On Monday evening, a significant tension filled the air around much of the globe. The long, dull slog of war that had settled over the eastern edges of Europe was now reaching a tinny, high-pitched ringing. A vibrational shift had occurred.
Two Polish farmers had died after a missile from the Russian invasion of Ukraine came bounding over the border and exploded.
At first many believed that the projectile was Russian, and this was a problem. You see, if Russia had caused these fatalities in Poland, a NATO member country, then Article 5 of the group’s charter could push the world to war with one another.
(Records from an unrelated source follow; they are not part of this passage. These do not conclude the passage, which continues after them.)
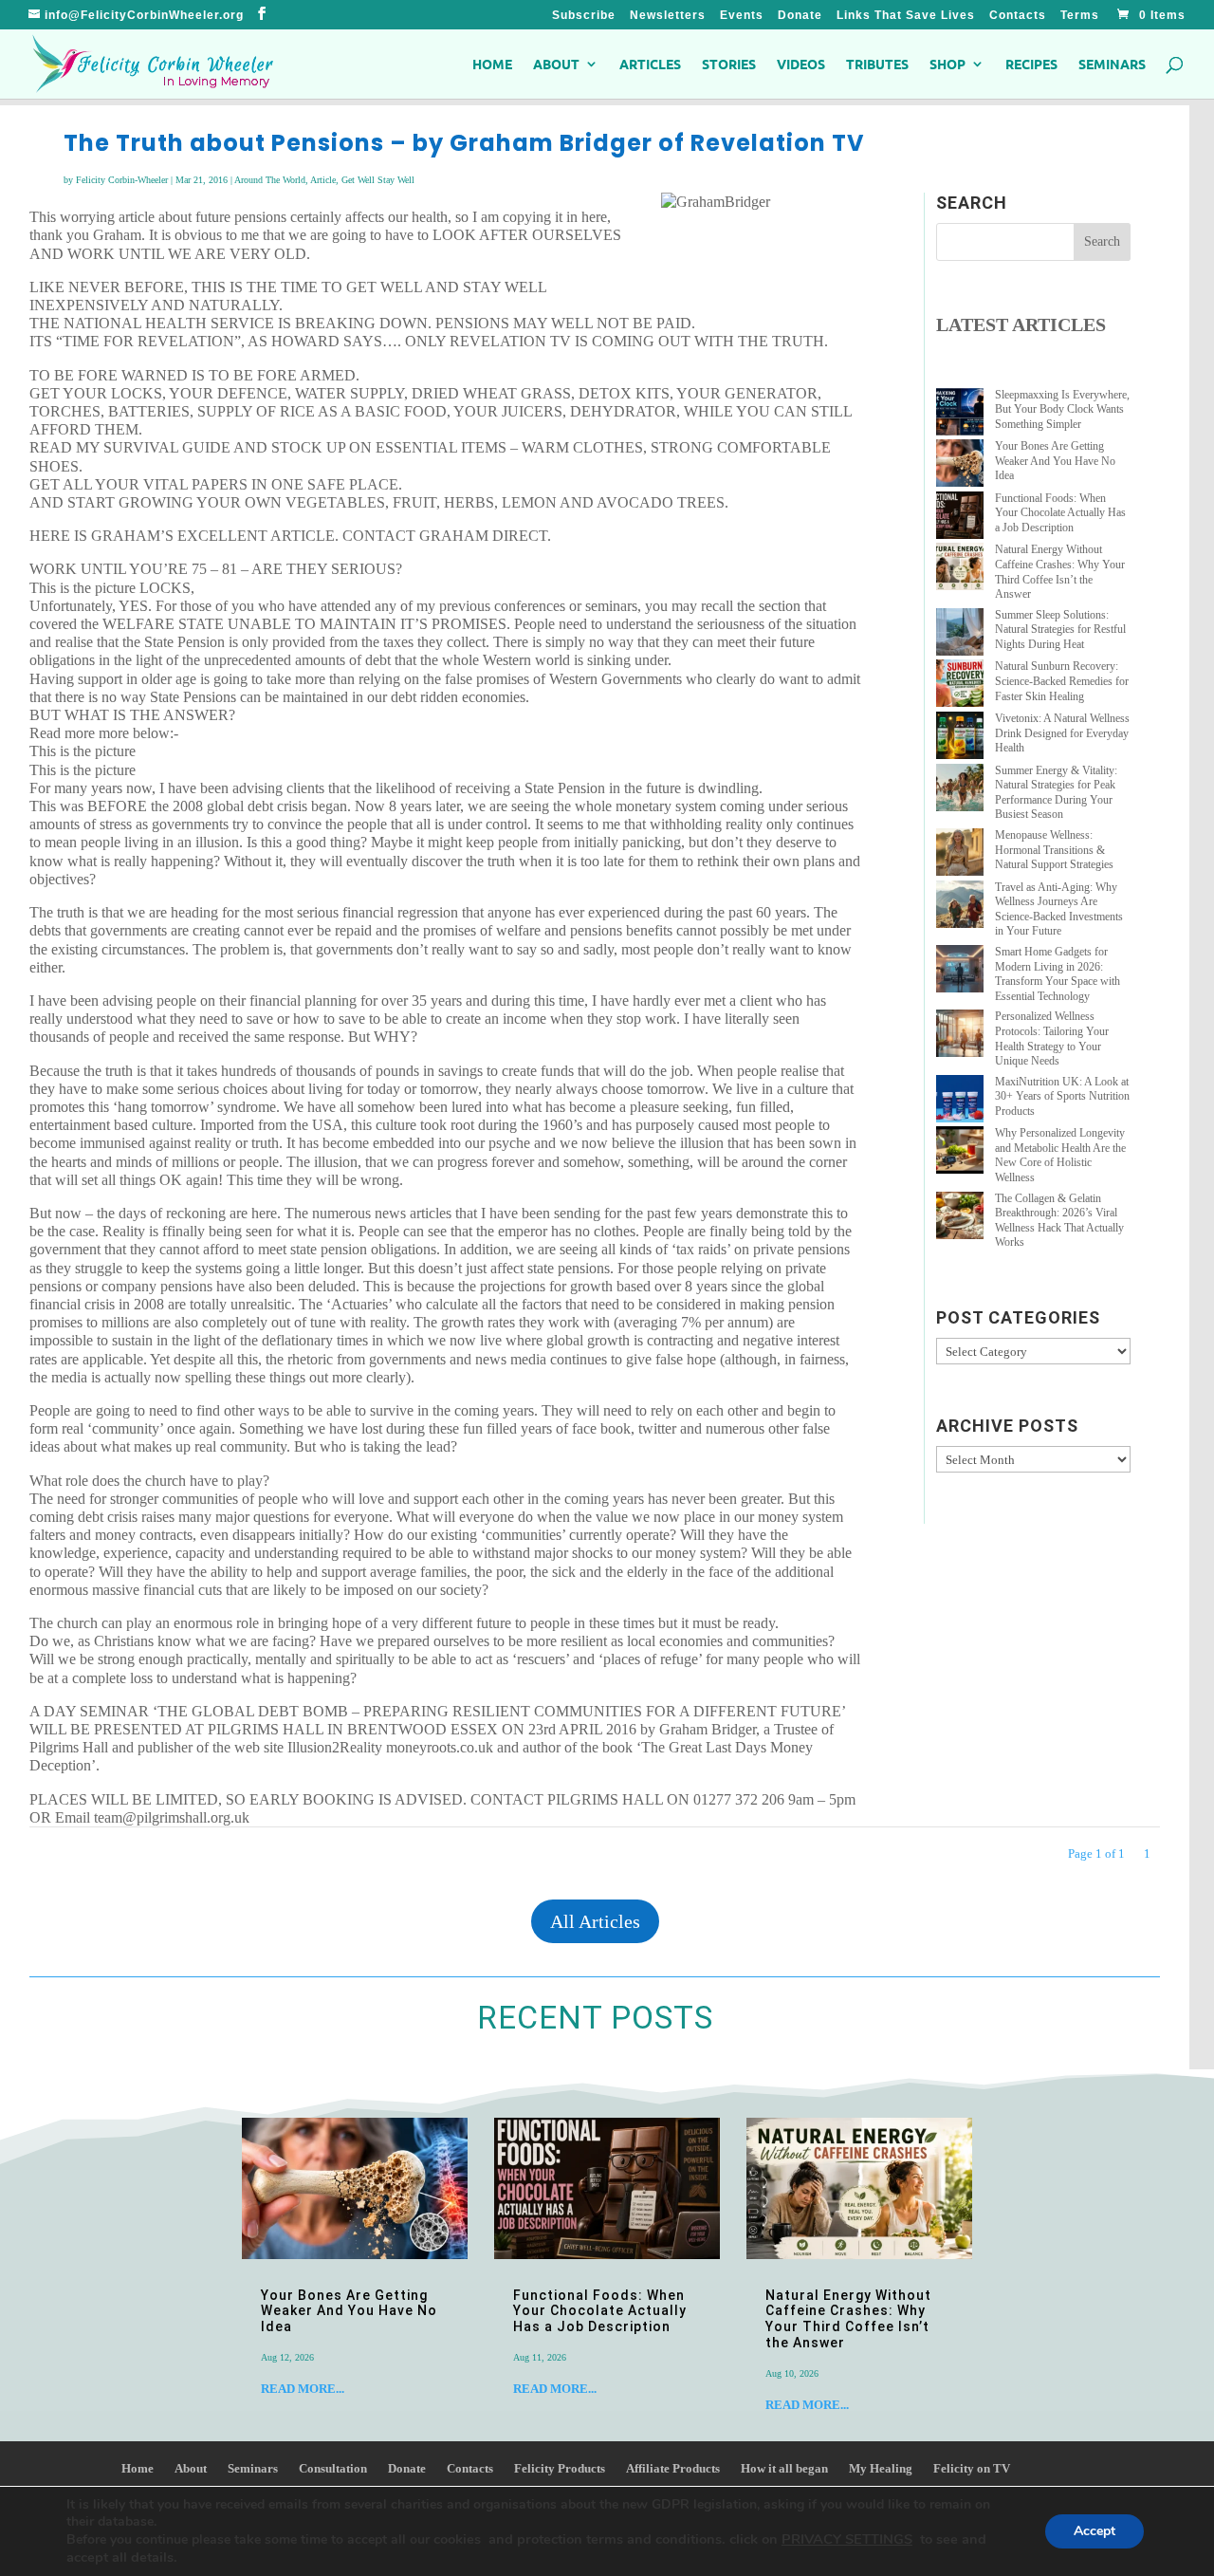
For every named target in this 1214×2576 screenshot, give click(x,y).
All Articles (595, 1921)
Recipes (1031, 64)
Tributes (877, 64)
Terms (1079, 15)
Luckily, this was not the case, with NATO and Poland suggesting that the weapon was actually a piece of Ukrainian air defense equipment.
Ukraine’s President appears to be refusing that assessment.
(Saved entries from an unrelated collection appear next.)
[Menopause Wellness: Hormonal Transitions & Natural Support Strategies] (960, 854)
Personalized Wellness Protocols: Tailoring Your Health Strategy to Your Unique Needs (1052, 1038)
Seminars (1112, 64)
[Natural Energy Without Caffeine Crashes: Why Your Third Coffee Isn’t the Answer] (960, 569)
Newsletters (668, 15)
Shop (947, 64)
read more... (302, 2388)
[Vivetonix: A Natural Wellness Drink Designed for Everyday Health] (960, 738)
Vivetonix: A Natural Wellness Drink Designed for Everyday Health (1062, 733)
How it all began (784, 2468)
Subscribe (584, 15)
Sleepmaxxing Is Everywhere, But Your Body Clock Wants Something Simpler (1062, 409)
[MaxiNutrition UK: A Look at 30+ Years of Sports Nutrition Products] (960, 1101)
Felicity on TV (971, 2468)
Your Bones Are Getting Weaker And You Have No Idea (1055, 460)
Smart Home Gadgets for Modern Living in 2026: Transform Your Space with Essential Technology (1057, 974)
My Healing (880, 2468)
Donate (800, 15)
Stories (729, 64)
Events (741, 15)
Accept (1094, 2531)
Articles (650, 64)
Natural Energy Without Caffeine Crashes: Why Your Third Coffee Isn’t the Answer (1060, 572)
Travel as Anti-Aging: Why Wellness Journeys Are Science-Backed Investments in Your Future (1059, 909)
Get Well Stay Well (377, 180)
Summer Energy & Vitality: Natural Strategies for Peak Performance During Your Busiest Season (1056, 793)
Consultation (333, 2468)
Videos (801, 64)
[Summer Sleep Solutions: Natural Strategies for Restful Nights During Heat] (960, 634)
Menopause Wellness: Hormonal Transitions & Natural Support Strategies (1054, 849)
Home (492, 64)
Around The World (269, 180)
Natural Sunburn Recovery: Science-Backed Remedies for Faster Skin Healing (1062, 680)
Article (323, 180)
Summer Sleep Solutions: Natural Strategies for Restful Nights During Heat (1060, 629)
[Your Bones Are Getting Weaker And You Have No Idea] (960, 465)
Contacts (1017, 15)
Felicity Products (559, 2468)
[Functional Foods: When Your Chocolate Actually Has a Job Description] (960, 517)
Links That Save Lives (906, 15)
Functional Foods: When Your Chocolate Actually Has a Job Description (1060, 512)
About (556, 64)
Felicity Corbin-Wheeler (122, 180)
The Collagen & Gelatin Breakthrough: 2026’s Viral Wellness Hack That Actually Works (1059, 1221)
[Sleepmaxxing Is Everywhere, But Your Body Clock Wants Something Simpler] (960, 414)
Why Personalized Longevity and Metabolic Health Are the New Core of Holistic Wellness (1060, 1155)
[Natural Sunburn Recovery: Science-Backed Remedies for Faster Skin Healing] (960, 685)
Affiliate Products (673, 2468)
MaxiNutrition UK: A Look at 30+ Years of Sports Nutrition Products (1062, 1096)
UKRAINE’S President Volodymyr Zelensky said he had “no doubt” the missile that hit Poland yesterday WAS Russian – despite counterclaims by NATO and the US.
He also called on Ukrainian investigators to be given access to the site of the explosion and to be involved in the analysis of debris.
He said: “Based on the credibility of the reports of the military, I believe that it was a Russian missile.”
Authorities in the United Kingdom still found a way to blame Russia for the incident.
Foreign Secretary James Cleverly earlier said Britain would not make a judgement until after a full investigation.
Urging caution, he said: “Our response will always be led by the facts.
“The only reason why missiles are flying through European skies and exploding in European villages is because of Russia’s barbaric invasion of Ukraine.”
Had Russia been responsible for the explosion, there is a rather distinct possibility that the western world would suddenly be drawn into the war – something that Ukraine is certainly not going to be upset about.